Mutations of ARX Are Associated with Striking Pleiotropy and Consistent Genotype-Phenotype Correlation

Department of Human Genetics, The University of Chicago, Chicago, Illinois 60637, USA.
Human Mutation (Impact Factor: 5.05). 03/2004; 23(2):147-59. DOI: 10.1002/humu.10310
Source: PubMed

ABSTRACT We recently identified mutations of ARX in nine genotypic males with X-linked lissencephaly with abnormal genitalia (XLAG), and in several female relatives with isolated agenesis of the corpus callosum (ACC). We now report 13 novel and two recurrent mutations of ARX, and one nucleotide change of uncertain significance in 20 genotypic males from 16 families. Most had XLAG, but two had hydranencephaly and abnormal genitalia, and three males from one family had Proud syndrome or ACC with abnormal genitalia. We obtained detailed clinical information on all 29 affected males, including the nine previously reported subjects.

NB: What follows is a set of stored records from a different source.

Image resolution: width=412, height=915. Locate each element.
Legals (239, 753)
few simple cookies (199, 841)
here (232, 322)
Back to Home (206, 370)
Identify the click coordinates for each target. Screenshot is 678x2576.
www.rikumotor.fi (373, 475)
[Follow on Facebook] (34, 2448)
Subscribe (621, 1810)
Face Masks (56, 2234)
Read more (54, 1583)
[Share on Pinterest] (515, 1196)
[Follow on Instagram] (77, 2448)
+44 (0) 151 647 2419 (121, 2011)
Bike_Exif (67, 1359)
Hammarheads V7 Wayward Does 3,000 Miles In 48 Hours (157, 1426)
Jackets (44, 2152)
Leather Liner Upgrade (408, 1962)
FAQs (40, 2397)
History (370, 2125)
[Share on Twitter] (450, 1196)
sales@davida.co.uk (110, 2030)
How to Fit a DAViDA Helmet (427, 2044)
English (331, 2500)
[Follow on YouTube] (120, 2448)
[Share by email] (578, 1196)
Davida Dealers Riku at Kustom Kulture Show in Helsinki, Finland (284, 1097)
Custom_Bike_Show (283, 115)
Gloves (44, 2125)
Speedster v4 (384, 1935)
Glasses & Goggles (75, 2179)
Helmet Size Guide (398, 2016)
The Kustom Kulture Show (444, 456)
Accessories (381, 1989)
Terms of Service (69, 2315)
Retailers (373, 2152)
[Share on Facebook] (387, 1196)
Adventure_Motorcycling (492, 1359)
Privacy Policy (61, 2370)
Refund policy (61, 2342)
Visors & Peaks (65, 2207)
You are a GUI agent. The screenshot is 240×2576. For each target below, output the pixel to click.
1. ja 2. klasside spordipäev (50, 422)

Premature termination mutations consisting of large deletions, frameshifts, nonsense mutations, and splice site mutations in exons 1 to 4 caused XLAG or hydranencephaly with abnormal genitalia. Nonconservative missense mutations within the homeobox caused less severe XLAG, while conservative substitution in the homeodomain caused Proud syndrome. A nonconservative missense mutation near the C-terminal aristaless domain caused unusually severe XLAG with microcephaly and mild cerebellar hypoplasia. In addition, several less severe phenotypes without malformations have been reported, including mental retardation with cryptogenic infantile spasms (West syndrome), other seizure types, dystonia or autism, and nonsyndromic mental retardation. The ARX mutations associated with these phenotypes have included polyalanine expansions or duplications, missense mutations, and one deletion of exon 5. Together, the group of phenotypes associated with ARX mutations demonstrates remarkable pleiotropy, but also comprises a nearly continuous series of developmental disorders that begins with hydranencephaly, lissencephaly, and agenesis of the corpus callosum, and ends with a series of overlapping syndromes with apparently normal brain structure.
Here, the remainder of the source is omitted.